_WHAT YOU WILL DO:_ Using the data below, return word for word every line from the one holding "Given: Tick the Stadt (12) checkbox" down to the one holding "Go to Targets status page". Leave pictures out.

**** MATERIAL SUPPLIED

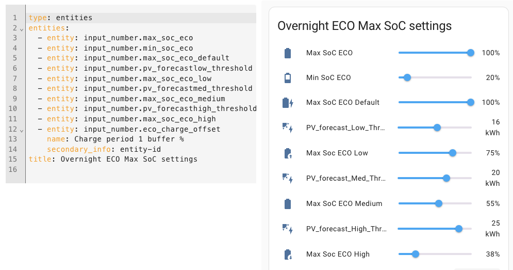Collapse the entities block at line 2

(x=22, y=29)
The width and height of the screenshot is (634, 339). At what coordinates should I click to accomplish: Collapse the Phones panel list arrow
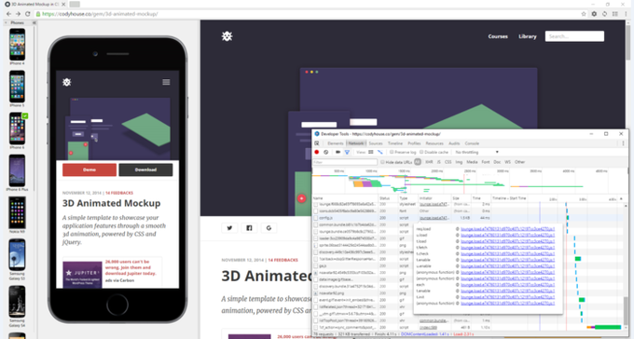point(6,22)
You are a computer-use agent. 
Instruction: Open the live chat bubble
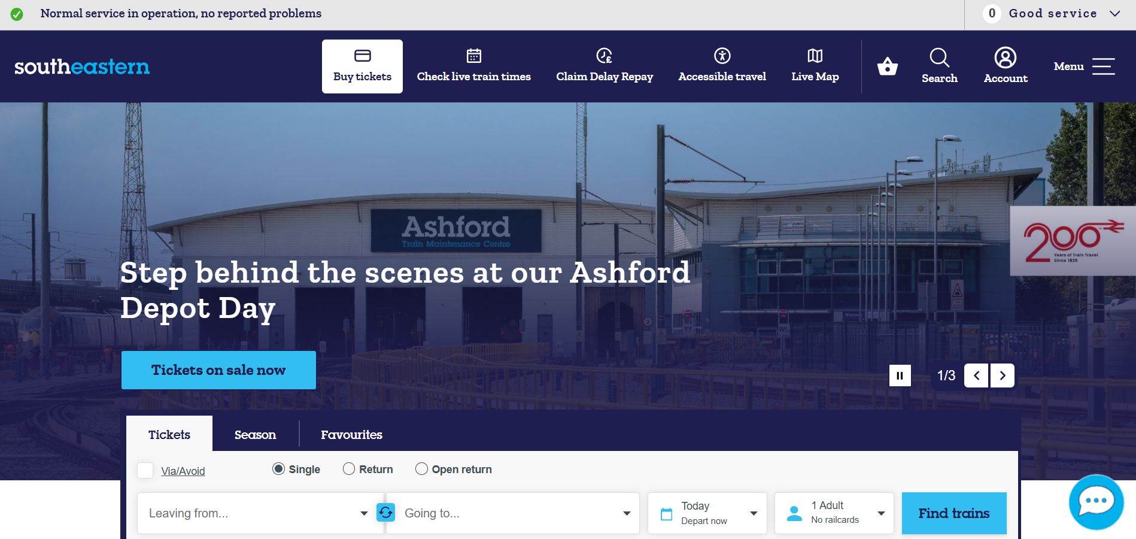tap(1096, 502)
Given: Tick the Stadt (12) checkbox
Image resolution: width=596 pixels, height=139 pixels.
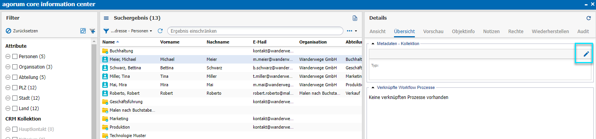Looking at the screenshot, I should tap(15, 98).
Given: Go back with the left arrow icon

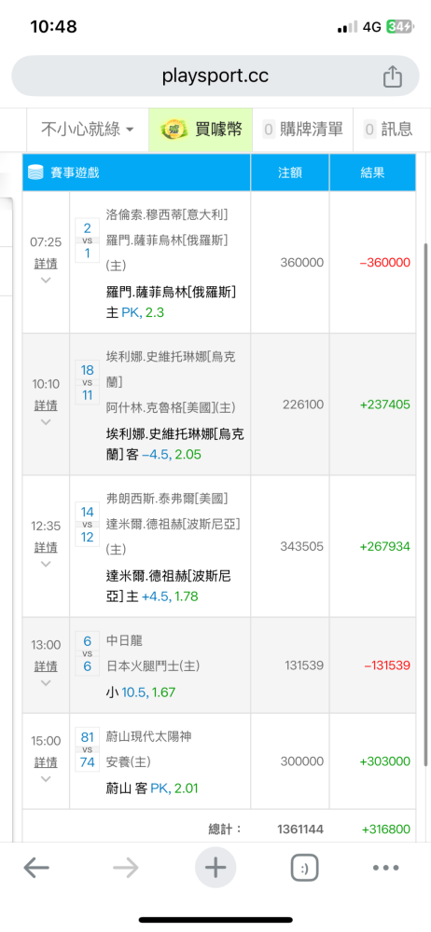Looking at the screenshot, I should point(36,869).
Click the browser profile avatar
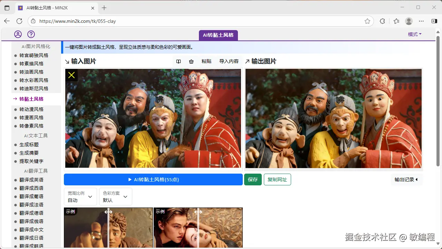The height and width of the screenshot is (249, 442). (409, 21)
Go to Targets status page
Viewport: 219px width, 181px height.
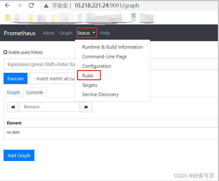[x=90, y=85]
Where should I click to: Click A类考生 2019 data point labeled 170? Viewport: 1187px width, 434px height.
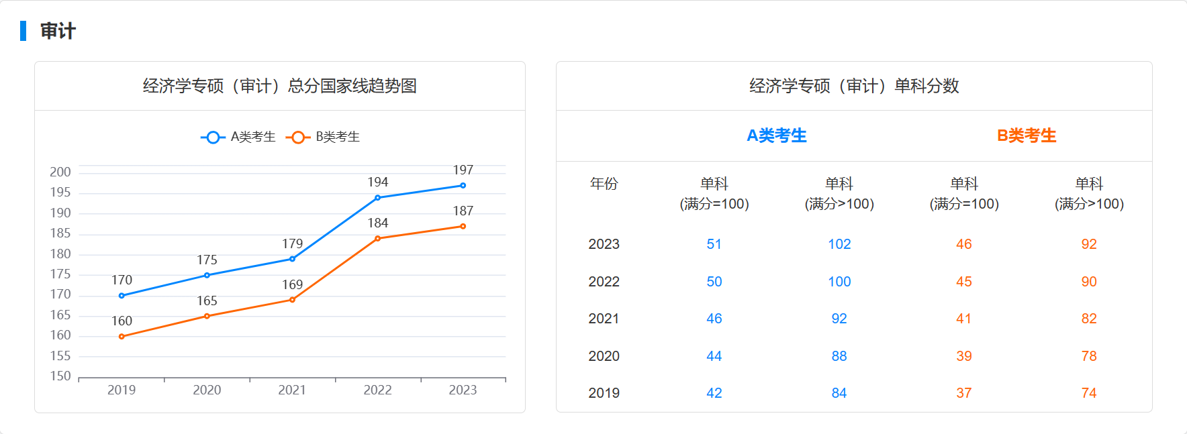tap(122, 296)
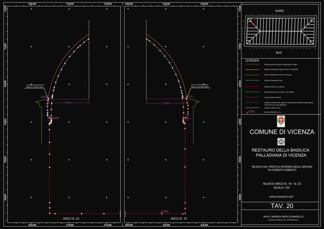Click the COMUNE DI VICENZA title text

point(281,131)
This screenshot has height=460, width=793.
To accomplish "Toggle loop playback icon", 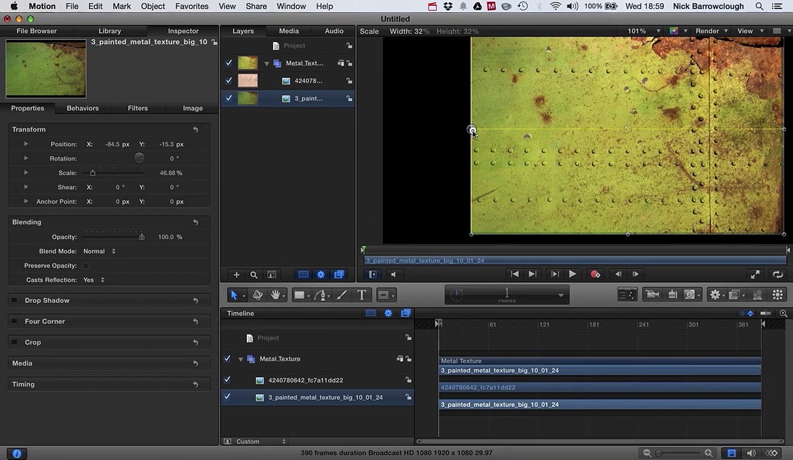I will (778, 275).
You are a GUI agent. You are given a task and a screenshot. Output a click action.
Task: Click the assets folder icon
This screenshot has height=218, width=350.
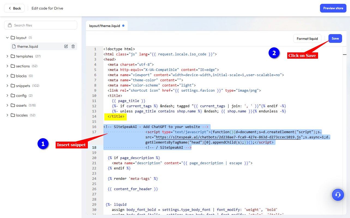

********

_OUTPUT:_
Given: Tick the Stadt (12) checkbox
Image resolution: width=596 pixels, height=139 pixels.
Looking at the screenshot, I should tap(15, 98).
Given: Go back with the left arrow icon

Looking at the screenshot, I should point(36,869).
Click the browser profile avatar
The height and width of the screenshot is (249, 442). (409, 21)
Go to Targets status page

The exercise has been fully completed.